Whether or not this becomes a Dr Rant-esque site, or attempts to bridge the divide between the vehement and the reasoned, remains to be seen. Given the way my medical school - as an entity - continues to be one of the more poorly organised groups of professionals, it is only a matter of time, one feels, before this site is overtaken by the vitriolic and the desperate.

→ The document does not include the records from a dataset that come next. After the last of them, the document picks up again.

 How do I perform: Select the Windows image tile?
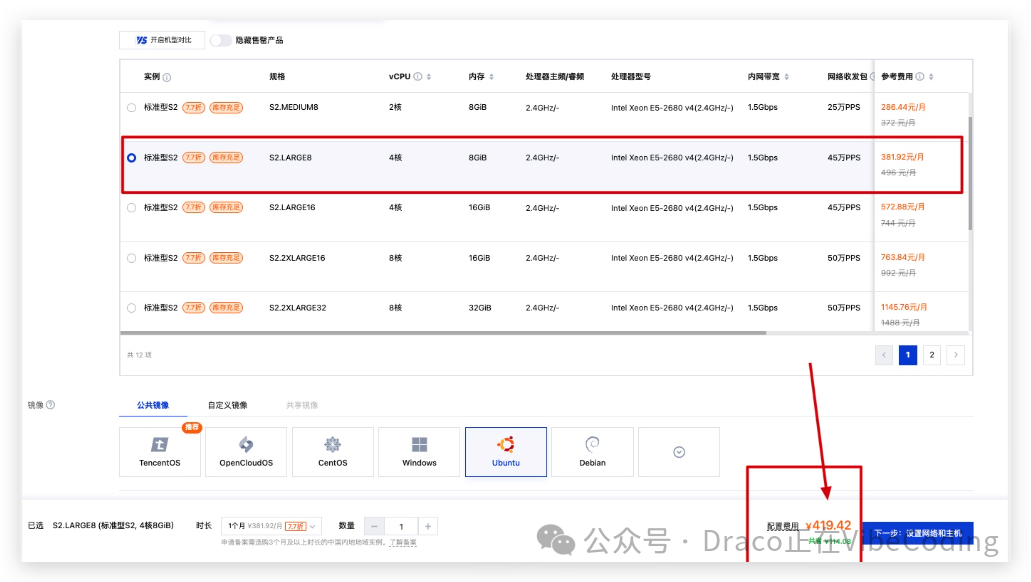click(419, 451)
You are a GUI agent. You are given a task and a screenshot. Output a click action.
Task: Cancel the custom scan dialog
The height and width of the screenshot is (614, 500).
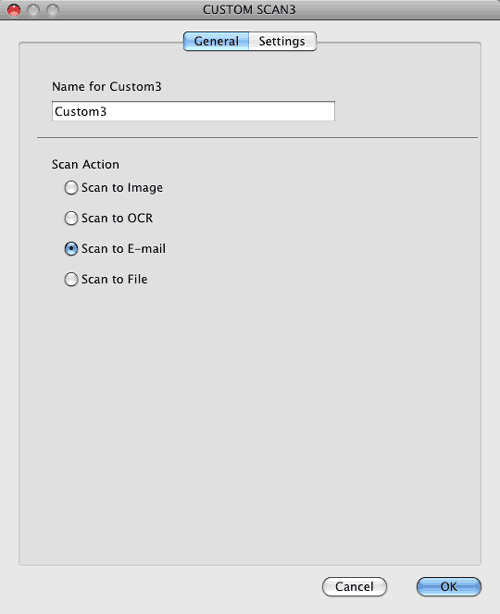point(354,587)
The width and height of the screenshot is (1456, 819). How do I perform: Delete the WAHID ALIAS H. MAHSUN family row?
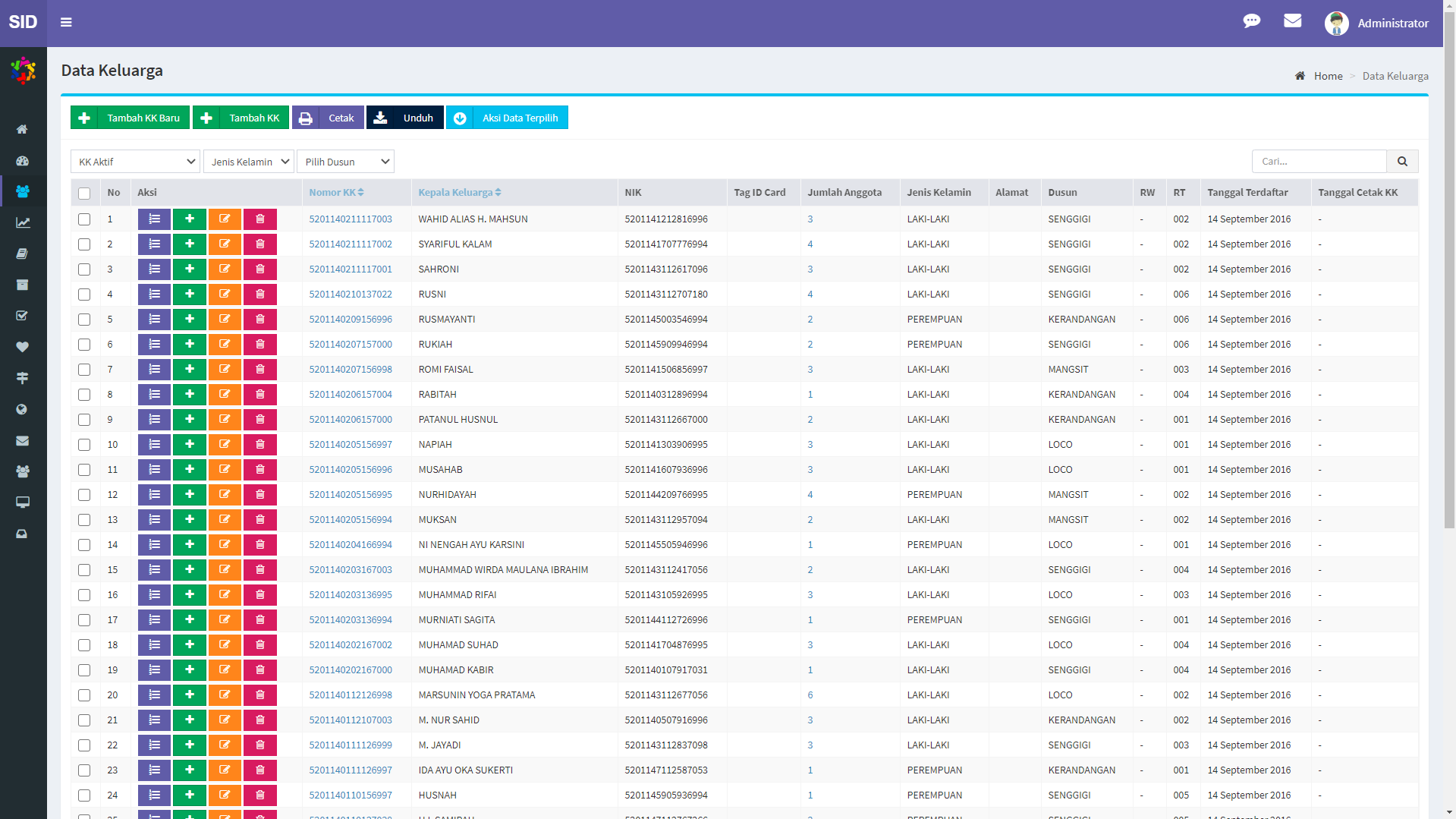[x=259, y=219]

Having said all of that, it must countered by the fact that this is an opportunity to refresh one's outlook on the future.

Friday, April 18, 2008

OSCE (2)

Neurology, Orthopaedics, & Psychiatry:

  • Lower Limb Exam
  • Lower Limb Present &Viva
  • Antidepressants discussion with patient
  • X-ray - OA hip.
  • Alcohol Hx
  • Alcohol Presentation and Viva
  • Shoulder Exam
  • History Lower back pain
  • Present Histroy Lower back Pain
  • Ethics of homicidal patient
  • Hand exam
  • Panic Disorder Viva
  • Psychotic symptoms Viva
  • ???

Sunday, April 06, 2008

A weekend at work

Lets call the man Bob.

Bob is 68 years old, and has been going to my church since before I moved to the area. I haven't really spent any time talking to him before today. Bob collapsed today in church, during the sermon.

My church is lucky, in the way that it has a resident GP, and a Sister as well. So when Bob collapsed during the sermon (one of the minister's more entertaining ones, in all honesty), there was a team of people to look after him.

I wasn't the first up to help, though when I did, the doctor took a step back, and basically let me run the first aid. Bob was talking, probably suffering from his "funny do's, doc, going to hospital tomorrow". He just keeled over, pale and clammy, and very quickly recovered. The fact that he was talking immediately made me jump through the ABC, and I started to feel more in control of the situation. Having a senior partner at a GP surgery as back up is obviously a nice safety net to have as a med student, starting to get more confidence in treating a new casualty.

After we got him sorted out, he had a second funny turn, and from sitting and talking to me (Pulse 60, Cap refill <2sec),> like a vaso-vagal episode, which Bob was due for testing for in the Cardiology department the next day.

Looks like Bob is getting his tests early, this time as an inpatient.